== GOAL OF THE EXERCISE ==
Those lines of the records that contain "swatch" are to be located and copied.

Pixel coordinate grounding data
::::

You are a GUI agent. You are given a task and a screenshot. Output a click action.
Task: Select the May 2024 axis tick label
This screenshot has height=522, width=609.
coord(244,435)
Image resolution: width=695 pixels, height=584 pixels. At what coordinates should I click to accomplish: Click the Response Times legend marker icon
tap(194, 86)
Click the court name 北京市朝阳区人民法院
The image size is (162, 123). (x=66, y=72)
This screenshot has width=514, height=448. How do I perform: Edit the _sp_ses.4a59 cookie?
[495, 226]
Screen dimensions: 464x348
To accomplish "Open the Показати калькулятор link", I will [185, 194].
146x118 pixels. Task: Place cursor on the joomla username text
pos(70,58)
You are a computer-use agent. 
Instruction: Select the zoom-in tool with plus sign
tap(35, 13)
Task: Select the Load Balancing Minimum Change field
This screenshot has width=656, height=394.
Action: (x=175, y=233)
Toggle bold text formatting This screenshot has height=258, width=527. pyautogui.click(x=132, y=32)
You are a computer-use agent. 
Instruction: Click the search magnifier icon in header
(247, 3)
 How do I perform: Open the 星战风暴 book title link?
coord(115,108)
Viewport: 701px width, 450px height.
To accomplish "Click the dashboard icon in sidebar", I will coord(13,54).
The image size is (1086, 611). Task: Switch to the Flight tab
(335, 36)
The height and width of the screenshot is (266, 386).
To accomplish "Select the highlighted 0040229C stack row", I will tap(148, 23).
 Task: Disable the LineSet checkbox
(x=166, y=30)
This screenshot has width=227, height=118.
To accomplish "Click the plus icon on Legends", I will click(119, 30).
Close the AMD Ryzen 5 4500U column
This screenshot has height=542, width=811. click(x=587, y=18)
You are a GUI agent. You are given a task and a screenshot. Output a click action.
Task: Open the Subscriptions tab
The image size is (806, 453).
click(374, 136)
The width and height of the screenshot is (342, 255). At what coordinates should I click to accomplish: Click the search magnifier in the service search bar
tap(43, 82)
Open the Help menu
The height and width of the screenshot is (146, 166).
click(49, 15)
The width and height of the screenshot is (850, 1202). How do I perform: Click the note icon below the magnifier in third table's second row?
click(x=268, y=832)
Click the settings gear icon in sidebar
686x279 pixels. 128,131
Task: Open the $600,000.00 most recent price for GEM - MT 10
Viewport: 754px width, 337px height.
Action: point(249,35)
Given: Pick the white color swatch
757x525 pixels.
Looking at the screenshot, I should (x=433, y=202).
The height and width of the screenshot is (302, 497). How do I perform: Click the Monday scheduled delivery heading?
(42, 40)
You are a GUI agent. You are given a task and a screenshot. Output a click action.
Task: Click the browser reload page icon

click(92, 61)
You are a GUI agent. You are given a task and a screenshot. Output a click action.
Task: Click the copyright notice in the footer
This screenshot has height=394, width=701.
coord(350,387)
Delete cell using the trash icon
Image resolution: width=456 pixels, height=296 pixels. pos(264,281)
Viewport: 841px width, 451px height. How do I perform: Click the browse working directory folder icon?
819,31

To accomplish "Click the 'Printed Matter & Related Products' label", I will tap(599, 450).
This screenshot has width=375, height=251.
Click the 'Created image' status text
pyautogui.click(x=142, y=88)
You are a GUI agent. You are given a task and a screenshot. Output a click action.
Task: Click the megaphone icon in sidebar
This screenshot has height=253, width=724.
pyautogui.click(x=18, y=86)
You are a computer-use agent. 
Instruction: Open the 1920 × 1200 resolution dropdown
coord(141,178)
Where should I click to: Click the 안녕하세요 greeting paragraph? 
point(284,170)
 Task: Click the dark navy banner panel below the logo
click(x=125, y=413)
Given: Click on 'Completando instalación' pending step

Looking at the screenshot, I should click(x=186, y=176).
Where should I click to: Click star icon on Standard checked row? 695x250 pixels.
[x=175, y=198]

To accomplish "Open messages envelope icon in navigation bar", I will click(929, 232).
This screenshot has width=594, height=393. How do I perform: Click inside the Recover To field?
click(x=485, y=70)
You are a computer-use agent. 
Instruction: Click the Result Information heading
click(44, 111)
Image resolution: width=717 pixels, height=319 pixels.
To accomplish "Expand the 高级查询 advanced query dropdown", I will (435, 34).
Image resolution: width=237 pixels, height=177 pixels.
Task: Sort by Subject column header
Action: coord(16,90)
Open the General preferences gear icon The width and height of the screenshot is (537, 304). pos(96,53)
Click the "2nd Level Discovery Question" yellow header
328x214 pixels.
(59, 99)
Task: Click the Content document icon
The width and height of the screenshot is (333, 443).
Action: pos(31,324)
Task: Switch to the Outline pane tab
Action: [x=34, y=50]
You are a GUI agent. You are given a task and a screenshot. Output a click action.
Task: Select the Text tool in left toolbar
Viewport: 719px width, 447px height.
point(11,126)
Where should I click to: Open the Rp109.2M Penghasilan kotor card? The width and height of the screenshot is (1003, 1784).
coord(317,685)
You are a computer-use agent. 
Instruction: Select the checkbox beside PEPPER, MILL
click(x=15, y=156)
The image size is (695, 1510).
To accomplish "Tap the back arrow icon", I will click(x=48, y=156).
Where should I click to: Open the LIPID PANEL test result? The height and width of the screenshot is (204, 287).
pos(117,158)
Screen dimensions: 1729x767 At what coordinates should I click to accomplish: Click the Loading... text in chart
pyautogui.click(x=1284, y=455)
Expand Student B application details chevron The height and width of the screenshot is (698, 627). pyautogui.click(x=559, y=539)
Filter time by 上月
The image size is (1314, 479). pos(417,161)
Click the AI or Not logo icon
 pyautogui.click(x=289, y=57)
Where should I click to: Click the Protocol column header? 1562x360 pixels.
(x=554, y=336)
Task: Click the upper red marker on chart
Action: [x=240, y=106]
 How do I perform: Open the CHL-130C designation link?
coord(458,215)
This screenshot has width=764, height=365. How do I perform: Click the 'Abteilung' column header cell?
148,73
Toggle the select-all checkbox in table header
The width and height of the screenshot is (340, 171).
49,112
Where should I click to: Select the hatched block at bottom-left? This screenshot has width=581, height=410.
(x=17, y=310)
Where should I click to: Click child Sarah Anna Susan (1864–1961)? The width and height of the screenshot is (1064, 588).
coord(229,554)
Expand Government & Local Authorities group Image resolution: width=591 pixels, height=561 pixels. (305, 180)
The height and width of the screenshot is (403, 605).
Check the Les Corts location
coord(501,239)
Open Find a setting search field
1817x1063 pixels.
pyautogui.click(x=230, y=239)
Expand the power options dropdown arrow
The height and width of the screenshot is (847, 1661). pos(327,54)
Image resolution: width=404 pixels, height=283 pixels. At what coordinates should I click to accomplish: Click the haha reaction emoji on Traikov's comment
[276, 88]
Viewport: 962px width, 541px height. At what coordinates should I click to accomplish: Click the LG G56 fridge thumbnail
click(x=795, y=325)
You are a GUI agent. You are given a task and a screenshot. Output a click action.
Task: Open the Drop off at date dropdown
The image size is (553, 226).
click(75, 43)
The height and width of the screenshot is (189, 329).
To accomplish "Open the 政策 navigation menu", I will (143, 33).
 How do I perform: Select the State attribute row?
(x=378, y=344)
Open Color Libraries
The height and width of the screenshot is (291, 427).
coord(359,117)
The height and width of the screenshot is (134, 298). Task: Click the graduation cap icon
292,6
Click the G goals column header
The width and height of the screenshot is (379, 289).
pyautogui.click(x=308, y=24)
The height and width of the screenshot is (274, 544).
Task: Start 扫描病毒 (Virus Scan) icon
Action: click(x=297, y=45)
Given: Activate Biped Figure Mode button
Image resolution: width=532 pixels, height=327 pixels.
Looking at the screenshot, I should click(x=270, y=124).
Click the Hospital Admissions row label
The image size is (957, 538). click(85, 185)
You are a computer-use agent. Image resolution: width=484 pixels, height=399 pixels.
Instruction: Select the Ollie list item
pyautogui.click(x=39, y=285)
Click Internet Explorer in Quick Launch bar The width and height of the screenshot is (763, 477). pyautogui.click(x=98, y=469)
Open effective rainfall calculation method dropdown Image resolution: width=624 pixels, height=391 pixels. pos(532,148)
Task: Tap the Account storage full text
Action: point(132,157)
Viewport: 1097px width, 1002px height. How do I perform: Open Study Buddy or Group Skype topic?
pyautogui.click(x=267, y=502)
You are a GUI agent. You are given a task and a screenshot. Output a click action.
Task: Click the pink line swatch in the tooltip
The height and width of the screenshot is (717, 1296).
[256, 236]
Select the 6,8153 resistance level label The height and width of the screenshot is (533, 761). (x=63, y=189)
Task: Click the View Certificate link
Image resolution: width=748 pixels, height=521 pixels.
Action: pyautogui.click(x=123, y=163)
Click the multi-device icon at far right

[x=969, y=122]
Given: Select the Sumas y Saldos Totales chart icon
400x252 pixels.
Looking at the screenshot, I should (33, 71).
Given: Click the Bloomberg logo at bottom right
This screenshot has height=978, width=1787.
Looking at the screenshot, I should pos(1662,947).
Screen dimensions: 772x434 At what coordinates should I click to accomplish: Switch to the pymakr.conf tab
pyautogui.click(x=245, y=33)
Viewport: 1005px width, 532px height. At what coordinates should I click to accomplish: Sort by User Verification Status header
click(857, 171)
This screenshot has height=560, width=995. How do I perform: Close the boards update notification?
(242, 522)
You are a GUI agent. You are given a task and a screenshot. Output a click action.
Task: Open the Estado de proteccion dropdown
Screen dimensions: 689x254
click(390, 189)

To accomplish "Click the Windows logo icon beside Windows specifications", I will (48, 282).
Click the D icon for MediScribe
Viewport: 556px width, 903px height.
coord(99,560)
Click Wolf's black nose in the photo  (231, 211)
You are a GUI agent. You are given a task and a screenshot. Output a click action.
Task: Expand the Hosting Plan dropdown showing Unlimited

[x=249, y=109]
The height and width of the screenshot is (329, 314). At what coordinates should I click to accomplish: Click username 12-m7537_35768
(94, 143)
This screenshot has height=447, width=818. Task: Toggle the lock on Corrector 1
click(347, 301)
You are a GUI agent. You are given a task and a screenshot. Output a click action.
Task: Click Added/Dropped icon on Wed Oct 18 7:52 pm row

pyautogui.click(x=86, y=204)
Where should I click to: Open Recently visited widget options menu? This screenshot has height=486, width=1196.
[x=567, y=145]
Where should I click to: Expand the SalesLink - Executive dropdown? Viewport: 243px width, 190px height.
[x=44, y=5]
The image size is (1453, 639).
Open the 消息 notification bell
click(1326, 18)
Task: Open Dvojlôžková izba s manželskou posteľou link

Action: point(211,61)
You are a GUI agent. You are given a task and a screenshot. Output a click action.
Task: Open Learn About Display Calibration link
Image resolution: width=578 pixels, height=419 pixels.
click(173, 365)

::::

== ANSWER FOR THE TASK ==
Given: Pick the white color swatch
Task: Click the pink line swatch in the tooltip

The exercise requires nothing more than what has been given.